Она была женщиной очень скрытной и весьма застенчивой, но довольно импозантной и деловой внешне. Полногрудая, гордая, нехилого размера, она пускала себя по улице, как корабль на всех парусах, и обычно тянула меня, спотыкающуюся, за собой. Немногие смельчаки решались подойти к этому кораблю поближе.
Совершенно незнакомые люди оборачивались к ней в мясной лавке и спрашивали, что она думает о свежести этого куска, нравится ли он ей, годится ли на то или иное блюдо, а нетерпеливый мясник ждал, пока она вынесет суждение, явно раздражаясь, конечно, но всё же сохраняя почтительность. Незнакомцы рассчитывали на мою мать, и я никогда не понимала почему, но в детстве мне казалось, что у нее гораздо больше силы, чем было на самом деле. Матери нравился этот ее имидж, и, как я сейчас понимаю, она изо всех сил старалась скрыть от нас, детей, проявления беспомощности. В двадцатых – тридцатых Черной иностранке в городе Нью-Йорк приходилось непросто, особенно когда она сама достаточно светлая, чтобы сойти за белую, а вот ее дети – нет.
В 1936–1938 годах 125-я улица между Ленокс и Восьмой авеню, ставшая потом шопинг-меккой Черного Гарлема, была расово-смешанной, но управляли магазинами и распоряжались клиентурой только белые. В иных местах Черных посетителей не привечали, а Черных продавцов не имелось вовсе. Там же, где наши деньги всё же принимали, делали это неохотно и часто драли втридорога. (Именно с этими обстоятельствами боролся молодой Адам Клейтон Пауэлл-младший, устроив пикет и бойкотируя магазины Блумштейна и Вайсбеккера, после чего на 125-й стали давать работу и Черным.) Напряженность на улице была высокой, как обычно случается в расово-смешанных зонах в период изменений. Я помню, как совсем маленькой ежилась от одного особенного звука, хрипло-резкого грудного скрежета, потому что чаще всего это значило, что секунду спустя у меня на ботинке или пальто окажется гадкий шарик серой мокроты. Мать стирала ее маленькими кусочками газеты, которые всегда носила в сумке. Иногда она ворчала – вот, мол, люди низшего класса, ни ума, ни манер у них не хватает, чтобы не плевать против ветра, где бы они ни оказались, – и внушала мне, что унижение было лишь случайностью. Мне и в голову не приходило усомниться в ее словах.

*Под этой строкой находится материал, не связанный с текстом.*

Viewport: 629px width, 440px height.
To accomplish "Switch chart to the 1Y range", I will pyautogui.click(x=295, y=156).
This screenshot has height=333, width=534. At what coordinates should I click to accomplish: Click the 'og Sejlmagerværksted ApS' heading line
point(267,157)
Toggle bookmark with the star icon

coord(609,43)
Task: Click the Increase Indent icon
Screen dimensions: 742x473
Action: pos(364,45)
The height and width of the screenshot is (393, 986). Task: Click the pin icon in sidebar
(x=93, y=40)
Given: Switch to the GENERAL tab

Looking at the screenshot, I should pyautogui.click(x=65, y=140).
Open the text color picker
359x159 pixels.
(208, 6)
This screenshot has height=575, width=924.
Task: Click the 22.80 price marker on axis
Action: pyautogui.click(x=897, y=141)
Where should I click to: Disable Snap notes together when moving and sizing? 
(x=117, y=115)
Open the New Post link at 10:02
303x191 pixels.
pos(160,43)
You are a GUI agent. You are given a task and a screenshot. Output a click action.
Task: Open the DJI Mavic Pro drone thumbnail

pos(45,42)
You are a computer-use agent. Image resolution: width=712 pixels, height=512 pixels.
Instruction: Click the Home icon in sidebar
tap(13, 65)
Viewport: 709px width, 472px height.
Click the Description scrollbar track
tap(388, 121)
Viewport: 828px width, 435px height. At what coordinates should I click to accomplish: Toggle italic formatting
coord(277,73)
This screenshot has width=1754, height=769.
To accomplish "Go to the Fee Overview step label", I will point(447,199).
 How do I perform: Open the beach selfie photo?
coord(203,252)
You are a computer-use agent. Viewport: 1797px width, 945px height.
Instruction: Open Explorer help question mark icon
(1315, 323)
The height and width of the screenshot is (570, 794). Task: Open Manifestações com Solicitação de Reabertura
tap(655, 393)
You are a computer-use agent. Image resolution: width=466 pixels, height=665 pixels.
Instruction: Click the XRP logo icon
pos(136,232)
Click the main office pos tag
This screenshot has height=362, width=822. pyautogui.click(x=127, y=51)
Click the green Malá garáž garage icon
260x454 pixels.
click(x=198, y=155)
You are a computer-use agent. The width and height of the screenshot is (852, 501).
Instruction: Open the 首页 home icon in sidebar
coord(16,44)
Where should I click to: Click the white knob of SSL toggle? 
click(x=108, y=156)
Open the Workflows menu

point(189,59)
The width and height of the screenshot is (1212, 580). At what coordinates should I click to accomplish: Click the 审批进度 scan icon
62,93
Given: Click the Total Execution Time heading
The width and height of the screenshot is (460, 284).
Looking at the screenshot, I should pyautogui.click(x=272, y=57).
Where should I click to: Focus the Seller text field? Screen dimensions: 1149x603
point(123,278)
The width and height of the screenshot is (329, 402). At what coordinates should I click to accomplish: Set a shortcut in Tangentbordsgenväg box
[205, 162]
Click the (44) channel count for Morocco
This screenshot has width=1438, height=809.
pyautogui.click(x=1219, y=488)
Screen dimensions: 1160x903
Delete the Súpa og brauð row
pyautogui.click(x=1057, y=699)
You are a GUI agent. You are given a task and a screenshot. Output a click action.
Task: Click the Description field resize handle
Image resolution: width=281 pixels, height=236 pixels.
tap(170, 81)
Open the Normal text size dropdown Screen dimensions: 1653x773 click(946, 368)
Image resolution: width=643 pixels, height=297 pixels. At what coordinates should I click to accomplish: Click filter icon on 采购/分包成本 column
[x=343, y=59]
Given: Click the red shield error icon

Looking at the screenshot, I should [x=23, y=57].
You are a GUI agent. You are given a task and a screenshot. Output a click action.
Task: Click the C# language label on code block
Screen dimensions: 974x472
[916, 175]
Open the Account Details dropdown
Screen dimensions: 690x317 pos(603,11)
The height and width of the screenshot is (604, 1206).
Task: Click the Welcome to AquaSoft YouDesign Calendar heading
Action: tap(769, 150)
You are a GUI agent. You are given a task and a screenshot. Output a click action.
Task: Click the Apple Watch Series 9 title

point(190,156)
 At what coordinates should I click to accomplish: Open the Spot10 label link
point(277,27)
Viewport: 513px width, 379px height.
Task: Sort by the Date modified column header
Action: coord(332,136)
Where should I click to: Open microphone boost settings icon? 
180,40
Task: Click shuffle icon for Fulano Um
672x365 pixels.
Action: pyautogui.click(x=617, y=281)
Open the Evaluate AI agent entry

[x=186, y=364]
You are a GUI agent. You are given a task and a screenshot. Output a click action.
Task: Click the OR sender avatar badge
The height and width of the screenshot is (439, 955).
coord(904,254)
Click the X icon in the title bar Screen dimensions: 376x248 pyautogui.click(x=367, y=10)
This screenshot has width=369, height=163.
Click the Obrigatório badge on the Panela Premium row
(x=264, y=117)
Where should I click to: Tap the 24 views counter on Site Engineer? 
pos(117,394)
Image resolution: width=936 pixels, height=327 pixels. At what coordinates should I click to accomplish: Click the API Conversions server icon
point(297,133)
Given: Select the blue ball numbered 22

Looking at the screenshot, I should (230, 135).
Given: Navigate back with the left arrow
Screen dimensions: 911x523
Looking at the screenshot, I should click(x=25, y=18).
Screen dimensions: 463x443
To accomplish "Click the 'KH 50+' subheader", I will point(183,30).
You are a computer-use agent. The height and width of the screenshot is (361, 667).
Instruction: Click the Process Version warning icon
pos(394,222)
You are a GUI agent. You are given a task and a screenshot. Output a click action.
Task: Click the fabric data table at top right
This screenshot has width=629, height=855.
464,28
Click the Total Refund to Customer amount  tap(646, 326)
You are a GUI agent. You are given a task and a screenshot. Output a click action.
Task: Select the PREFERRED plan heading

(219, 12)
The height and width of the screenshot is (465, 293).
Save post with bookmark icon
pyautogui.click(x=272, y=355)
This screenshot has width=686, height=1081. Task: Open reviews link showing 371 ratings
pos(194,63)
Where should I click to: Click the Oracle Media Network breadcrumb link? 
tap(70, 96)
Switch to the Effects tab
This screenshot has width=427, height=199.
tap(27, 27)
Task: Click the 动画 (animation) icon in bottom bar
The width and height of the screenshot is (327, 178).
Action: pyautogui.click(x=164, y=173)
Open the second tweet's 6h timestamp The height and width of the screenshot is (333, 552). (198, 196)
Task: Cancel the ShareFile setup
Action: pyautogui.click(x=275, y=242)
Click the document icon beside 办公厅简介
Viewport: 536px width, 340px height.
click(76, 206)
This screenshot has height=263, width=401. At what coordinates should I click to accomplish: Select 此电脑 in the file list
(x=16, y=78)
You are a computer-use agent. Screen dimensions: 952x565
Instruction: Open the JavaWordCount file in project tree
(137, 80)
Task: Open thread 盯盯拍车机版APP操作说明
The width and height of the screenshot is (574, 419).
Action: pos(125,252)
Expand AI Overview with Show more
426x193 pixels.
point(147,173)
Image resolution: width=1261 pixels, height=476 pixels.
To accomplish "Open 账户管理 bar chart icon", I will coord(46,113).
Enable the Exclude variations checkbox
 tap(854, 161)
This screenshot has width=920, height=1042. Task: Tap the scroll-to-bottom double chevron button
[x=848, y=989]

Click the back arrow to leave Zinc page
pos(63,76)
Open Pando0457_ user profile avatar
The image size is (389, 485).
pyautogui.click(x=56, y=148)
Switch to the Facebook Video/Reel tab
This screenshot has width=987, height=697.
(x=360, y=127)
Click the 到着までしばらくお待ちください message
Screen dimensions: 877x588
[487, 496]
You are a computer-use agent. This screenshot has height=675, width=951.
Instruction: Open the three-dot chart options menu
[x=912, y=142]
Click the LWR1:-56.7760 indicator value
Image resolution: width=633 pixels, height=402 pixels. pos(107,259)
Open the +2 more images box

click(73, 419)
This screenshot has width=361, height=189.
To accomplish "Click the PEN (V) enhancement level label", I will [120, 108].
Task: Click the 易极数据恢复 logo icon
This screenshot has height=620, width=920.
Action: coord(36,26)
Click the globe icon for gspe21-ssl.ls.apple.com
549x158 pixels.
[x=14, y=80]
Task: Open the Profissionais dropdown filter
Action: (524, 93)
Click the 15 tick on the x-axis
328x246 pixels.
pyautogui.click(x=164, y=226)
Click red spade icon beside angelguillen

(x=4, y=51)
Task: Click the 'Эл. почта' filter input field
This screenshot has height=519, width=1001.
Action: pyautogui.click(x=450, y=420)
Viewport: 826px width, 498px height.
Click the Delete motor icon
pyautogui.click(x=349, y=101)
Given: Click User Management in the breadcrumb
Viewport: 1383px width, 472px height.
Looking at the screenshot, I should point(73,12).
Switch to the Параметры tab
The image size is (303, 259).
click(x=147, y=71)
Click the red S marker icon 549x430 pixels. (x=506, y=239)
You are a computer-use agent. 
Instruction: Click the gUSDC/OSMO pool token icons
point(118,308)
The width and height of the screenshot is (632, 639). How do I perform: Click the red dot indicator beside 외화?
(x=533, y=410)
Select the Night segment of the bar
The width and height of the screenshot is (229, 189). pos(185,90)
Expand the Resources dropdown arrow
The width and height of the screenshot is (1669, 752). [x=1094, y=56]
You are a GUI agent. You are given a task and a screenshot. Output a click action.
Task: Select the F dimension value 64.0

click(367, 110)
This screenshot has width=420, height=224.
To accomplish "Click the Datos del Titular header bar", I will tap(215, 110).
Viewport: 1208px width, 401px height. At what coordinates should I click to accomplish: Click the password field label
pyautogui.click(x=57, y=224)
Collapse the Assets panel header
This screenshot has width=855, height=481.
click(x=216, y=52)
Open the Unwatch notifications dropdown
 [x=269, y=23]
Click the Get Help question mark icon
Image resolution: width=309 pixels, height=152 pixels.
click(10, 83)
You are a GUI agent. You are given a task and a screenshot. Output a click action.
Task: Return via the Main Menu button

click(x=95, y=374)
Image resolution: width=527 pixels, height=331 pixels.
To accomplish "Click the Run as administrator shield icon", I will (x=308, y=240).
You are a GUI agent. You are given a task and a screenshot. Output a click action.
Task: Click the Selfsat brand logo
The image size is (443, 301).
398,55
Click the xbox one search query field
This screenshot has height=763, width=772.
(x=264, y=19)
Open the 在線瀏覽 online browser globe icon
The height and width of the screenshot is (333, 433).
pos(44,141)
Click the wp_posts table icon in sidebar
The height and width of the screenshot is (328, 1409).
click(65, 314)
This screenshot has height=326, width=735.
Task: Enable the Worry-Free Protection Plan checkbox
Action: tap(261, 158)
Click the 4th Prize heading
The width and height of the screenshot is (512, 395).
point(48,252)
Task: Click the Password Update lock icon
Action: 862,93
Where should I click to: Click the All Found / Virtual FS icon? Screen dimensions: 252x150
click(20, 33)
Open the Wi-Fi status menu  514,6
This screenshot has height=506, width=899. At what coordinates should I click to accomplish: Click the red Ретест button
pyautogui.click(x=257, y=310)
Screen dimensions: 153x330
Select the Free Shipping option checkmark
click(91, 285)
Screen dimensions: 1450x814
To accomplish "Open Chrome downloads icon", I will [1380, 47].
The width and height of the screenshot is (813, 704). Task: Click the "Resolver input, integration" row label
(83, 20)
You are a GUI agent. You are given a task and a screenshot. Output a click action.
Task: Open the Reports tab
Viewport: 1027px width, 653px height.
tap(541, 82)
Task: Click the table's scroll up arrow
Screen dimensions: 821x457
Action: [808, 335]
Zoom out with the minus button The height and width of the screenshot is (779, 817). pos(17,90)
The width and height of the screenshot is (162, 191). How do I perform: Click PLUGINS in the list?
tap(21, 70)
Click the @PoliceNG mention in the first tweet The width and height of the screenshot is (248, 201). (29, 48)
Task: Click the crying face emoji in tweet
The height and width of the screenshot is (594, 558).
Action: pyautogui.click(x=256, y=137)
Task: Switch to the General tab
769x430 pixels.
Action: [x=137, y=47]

И лишь много лет спустя я однажды спросила ее в разговоре: «Ты заметила, что люди стали как-то реже плевать против ветра?» И выражение лица матери показало мне, что я случайно ткнула в одну из потаенных болевых точек, о которых никогда нельзя упоминать. Как это типично для моей матери, особенно в моем раннем детстве: если она не могла удержать белых, которые плевали в ее детей лишь потому, что те Черные, значит, надо было настаивать, что дело не в цвете кожи, а в чём-то другом. Это был ее любимый подход – изменение реальности. А если не можешь изменить реальность, то измени свое восприятие.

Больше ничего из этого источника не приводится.